J’étais plus blanche qu’une morte. Mes dents claquaient de fureur. Je ne pouvais prononcer un mot.

Henri Smith s’avança vers moi. Je lui donnai un soufflet et m’enfuis dans ma chambre, dans laquelle je sanglotai de dégoût, de lassitude.


Je voulais partir de suite pour l’Europe. Mais Jarrett me montra mon contrat. Je voulais faire défendre cette odieuse exhibition. On me le promit pour me calmer ; et je n’obtins rien.

Deux jours après j’étais à Hartford et la même baleine était encore là ; et elle fit toute sa tournée en même temps que la mienne.

On augmentait son sel en augmentant sa glace. Mais elle allait toujours ; et je la retrouvais partout. Et chaque fois, je recommençais une procédure qu’il fallait recommencer dans un autre État, les lois n’étant pas les mêmes.

Et chaque fois que j’arrivais dans un hôtel, je trouvais un immense bouquet avec l’horrible carte du montreur de baleine. Je jetais les fleurs, je les trépignais ; moi qui aime tant les fleurs, je les prenais en grippe.

Jarrett alla voir cet homme pour le prier de ne plus m’envoyer de bouquets. Rien n’y fit. C’était la revanche de son soufflet, à cet homme.

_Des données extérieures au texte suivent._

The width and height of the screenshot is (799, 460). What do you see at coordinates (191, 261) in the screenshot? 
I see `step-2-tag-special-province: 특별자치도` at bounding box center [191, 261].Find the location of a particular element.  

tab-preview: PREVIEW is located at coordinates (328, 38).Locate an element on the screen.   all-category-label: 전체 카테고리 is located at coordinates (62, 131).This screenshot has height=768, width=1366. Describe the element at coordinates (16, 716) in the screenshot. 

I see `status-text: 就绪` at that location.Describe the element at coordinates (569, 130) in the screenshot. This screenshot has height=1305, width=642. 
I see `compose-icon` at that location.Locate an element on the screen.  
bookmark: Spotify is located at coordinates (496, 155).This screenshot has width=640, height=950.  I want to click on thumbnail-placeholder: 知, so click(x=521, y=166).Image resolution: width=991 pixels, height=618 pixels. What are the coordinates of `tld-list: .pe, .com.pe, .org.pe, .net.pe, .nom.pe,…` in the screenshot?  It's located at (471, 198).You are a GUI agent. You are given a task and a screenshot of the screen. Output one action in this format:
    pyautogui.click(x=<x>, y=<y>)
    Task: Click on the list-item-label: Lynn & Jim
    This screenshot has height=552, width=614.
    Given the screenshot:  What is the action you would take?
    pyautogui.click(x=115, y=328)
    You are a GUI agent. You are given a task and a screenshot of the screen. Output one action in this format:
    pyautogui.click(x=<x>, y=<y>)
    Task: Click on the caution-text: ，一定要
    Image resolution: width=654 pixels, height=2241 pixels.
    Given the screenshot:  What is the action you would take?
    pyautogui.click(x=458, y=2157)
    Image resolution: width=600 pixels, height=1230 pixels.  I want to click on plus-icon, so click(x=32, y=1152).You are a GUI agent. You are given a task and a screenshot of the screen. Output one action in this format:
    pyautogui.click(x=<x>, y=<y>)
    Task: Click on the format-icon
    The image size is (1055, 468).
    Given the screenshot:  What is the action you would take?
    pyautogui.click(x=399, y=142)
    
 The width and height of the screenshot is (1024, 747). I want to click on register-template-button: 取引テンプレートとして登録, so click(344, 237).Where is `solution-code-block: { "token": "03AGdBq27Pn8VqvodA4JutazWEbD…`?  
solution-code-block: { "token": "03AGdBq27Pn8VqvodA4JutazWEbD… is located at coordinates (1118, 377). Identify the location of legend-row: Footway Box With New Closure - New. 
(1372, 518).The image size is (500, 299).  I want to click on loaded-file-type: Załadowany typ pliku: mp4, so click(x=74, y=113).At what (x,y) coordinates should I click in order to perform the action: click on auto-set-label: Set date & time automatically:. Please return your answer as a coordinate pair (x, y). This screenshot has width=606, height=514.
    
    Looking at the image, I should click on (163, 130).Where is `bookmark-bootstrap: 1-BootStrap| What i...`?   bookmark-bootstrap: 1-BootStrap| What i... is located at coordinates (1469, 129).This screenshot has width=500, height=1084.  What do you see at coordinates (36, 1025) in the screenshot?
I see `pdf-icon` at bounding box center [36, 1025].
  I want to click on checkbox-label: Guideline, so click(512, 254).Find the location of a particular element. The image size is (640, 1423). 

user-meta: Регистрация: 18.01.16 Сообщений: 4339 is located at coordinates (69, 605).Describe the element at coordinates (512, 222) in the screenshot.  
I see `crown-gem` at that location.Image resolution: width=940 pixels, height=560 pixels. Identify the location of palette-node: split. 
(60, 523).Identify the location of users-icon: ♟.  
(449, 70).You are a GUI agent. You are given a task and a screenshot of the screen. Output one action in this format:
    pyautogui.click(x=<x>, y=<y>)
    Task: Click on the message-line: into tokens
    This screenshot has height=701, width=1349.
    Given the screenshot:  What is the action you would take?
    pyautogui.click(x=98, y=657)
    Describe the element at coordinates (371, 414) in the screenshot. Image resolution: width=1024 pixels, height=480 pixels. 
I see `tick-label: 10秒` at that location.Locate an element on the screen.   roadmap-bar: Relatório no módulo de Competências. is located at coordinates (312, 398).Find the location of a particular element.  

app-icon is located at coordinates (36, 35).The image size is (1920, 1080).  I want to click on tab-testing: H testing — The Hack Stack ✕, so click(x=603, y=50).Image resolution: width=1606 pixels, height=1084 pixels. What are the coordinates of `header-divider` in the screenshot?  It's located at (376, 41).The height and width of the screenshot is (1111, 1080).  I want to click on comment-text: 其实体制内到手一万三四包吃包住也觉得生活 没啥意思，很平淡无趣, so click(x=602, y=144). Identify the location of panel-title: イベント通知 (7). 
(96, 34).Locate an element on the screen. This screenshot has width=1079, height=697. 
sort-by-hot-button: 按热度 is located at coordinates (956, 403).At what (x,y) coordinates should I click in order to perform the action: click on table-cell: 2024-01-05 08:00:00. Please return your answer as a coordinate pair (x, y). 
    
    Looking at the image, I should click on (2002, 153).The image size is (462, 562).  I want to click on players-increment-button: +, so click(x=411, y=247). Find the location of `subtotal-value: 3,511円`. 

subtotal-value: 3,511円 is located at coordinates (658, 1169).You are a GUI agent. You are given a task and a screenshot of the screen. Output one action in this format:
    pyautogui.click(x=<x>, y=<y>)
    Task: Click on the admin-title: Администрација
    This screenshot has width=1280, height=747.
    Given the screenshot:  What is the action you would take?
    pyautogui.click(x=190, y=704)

Et puis, il ne comprenait pas ma fureur. Il faisait un argent fou. Il m’avait même proposé un « tant p. 100 sur les recettes ». Ah ! je l’aurais tué volontiers, cet exécrable Smith ! Il empoisonnait ma vie. Je ne voyais plus que cela dans les villes. Je ne voulais sortir que les yeux fermés de l’hôtel au théâtre. Quand j’entendais des minstrels, je bondissais, je verdissais.

Heureusement que je pus me reposer à Montréal, où il ne m’avait pas suivie. Je crois que je serais tombée malade. Je ne voyais plus que cela. Je ne pensais qu’à cela. Je ne rêvais que de cela. C’était une hantise, une obsession, un perpétuel cauchemar.

Enfin, je quittai Hartford après avoir visité la grande usine dans laquelle se fabriquent les fameux colt. J’en achetai deux.

Jarrett me jura qu’Henri Smith ne serait pas à Montréal : il est tombé subitement malade. Je soupçonne Jarrett de lui avoir donné quelque violente purgation pour arrêter sa marche. Il riait trop en route, le féroce gentleman.

Néanmoins, je lui sus un gré infini de m’avoir momentanément débarrassée de cet homme.